§ TO DO
Where a line in the records holds "computer", count it once; return only the final number.

(Excerpts from a dataset)
* * *
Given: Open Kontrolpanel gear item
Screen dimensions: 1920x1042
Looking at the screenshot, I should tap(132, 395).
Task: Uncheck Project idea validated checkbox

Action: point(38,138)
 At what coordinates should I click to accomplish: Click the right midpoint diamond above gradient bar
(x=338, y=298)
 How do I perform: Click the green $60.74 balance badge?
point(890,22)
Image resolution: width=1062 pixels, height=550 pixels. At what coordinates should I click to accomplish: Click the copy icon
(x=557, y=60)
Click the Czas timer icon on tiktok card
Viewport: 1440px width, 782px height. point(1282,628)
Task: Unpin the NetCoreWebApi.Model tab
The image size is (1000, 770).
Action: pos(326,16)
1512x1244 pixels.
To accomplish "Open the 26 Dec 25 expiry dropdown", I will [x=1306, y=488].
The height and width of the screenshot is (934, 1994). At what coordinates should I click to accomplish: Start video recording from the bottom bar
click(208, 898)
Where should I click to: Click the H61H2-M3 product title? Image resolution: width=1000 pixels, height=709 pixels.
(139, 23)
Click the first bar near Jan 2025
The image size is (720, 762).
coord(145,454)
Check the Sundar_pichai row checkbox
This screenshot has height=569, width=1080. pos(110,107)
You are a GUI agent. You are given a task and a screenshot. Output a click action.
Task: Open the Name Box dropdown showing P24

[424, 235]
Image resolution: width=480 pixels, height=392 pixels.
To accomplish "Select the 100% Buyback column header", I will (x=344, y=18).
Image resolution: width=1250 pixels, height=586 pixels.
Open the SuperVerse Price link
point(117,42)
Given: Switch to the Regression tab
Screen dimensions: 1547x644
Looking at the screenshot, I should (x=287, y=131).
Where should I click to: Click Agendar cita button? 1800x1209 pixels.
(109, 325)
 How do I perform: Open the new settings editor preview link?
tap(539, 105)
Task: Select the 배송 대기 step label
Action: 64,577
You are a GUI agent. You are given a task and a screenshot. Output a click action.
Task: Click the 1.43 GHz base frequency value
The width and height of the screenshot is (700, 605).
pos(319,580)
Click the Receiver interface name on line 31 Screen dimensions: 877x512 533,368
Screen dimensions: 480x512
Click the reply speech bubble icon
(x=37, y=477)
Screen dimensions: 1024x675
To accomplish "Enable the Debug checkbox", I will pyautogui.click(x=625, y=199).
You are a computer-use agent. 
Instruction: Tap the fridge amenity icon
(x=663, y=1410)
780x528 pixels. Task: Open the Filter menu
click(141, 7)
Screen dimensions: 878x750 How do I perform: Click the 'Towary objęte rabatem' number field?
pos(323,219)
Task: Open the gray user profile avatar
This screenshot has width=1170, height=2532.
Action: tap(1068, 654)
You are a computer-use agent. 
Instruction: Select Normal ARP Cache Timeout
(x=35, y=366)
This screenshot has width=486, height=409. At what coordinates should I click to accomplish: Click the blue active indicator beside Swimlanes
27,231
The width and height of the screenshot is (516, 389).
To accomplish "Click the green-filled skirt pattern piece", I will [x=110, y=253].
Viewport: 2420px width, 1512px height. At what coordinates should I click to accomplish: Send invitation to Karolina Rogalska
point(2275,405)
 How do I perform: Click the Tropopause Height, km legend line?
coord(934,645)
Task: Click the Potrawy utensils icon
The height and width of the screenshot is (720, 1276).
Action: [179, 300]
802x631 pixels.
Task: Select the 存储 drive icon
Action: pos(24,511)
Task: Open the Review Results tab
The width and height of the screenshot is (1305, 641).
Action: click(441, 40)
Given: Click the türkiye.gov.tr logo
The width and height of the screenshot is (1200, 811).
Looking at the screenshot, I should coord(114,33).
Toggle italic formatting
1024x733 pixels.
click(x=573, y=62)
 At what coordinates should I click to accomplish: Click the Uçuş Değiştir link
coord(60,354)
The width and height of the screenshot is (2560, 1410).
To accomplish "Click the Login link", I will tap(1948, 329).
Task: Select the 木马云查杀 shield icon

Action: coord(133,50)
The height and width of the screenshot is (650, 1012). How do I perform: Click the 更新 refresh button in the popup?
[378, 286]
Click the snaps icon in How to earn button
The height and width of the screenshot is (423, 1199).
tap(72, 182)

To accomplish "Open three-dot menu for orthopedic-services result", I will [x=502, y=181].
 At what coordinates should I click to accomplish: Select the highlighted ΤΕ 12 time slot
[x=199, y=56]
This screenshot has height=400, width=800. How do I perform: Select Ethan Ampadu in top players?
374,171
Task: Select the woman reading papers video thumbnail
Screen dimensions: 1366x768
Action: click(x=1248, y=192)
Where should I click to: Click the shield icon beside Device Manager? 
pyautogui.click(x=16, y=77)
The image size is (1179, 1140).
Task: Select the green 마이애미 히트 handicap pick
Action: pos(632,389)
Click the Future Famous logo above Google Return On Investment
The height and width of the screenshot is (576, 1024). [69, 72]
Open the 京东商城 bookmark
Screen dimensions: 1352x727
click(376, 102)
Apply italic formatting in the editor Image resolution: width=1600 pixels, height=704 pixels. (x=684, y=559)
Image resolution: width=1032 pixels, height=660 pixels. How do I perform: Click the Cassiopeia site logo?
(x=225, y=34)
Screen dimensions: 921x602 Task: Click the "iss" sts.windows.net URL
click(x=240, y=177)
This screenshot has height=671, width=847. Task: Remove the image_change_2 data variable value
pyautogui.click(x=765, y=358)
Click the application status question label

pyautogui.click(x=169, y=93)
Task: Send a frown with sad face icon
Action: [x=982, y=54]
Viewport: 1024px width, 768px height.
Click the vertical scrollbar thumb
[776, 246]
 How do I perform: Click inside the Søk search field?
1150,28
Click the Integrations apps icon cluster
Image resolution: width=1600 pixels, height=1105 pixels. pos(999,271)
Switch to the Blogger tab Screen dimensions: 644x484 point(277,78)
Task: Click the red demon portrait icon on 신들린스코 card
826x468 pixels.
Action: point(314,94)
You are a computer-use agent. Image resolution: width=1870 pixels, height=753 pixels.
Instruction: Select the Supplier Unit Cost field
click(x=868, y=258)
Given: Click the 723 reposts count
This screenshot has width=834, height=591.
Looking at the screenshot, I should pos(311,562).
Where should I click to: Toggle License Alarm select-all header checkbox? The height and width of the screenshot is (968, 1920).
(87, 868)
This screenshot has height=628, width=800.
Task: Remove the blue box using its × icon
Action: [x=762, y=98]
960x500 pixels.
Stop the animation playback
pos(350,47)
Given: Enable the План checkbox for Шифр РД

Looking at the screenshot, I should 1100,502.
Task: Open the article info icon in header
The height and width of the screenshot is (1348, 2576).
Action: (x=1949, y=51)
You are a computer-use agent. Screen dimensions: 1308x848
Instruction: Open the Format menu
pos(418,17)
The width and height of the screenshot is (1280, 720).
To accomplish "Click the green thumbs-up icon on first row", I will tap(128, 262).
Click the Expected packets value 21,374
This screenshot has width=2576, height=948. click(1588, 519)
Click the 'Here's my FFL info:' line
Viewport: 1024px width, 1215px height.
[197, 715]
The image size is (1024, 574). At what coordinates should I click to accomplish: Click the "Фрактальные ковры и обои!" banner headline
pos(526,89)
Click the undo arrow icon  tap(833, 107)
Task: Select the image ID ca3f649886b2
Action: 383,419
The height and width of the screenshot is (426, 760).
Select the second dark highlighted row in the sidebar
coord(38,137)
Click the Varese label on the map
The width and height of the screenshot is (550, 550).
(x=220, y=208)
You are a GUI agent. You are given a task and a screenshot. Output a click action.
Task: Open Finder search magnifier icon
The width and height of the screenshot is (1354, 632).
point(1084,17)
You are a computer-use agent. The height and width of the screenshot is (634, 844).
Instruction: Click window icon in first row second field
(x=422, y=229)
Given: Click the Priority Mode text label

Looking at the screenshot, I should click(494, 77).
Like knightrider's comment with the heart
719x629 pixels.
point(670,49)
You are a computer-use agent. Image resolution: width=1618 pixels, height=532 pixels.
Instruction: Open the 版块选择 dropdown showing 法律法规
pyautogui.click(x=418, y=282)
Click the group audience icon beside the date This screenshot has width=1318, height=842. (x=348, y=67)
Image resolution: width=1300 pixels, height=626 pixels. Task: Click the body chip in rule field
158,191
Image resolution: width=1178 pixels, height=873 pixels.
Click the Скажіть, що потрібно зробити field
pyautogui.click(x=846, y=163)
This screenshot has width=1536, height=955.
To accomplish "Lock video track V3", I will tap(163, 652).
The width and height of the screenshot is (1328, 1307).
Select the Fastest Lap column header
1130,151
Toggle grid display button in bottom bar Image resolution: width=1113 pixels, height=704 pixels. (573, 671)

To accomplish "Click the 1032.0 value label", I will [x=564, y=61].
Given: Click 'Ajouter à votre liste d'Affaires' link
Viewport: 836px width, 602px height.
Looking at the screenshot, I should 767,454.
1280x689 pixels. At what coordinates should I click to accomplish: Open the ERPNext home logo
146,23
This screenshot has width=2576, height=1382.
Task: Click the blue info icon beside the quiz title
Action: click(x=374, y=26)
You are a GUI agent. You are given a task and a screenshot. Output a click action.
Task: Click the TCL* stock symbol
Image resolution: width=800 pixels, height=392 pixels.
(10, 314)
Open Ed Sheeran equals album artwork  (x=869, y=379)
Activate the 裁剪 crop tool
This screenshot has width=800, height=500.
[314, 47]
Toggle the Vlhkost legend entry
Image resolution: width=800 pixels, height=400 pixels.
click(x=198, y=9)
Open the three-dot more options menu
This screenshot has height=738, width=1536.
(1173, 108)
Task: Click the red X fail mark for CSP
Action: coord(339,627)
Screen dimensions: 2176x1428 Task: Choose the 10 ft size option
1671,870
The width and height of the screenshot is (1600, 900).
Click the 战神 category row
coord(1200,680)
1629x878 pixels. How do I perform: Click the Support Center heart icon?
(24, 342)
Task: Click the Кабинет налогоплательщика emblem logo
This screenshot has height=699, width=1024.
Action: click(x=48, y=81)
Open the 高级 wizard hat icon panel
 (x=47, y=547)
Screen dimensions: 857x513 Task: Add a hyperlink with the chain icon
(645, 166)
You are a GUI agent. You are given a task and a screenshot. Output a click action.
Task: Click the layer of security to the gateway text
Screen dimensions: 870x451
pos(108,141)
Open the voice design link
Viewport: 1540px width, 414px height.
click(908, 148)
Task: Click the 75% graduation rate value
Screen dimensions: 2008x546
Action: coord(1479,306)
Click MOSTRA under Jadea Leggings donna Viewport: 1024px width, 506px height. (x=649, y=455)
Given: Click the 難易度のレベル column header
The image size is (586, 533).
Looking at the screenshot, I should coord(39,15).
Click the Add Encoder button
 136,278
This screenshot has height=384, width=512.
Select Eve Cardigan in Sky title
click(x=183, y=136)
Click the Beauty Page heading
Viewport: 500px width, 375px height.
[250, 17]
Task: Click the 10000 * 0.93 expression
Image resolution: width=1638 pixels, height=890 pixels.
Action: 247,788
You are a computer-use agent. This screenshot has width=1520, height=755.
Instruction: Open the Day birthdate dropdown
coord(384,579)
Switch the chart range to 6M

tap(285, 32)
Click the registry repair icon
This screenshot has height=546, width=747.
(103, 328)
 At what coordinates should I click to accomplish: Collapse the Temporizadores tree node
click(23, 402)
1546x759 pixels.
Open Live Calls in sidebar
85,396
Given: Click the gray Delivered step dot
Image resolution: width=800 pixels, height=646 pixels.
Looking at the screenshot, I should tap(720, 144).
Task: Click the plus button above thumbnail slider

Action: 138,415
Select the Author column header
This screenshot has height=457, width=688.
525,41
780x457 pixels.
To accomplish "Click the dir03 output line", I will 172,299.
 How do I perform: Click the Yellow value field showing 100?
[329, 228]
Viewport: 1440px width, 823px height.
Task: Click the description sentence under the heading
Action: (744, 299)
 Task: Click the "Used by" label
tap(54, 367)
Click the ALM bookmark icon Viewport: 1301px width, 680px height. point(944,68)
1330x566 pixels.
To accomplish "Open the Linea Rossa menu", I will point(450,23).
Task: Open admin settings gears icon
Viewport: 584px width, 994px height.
* * *
§ TASK SOLUTION
7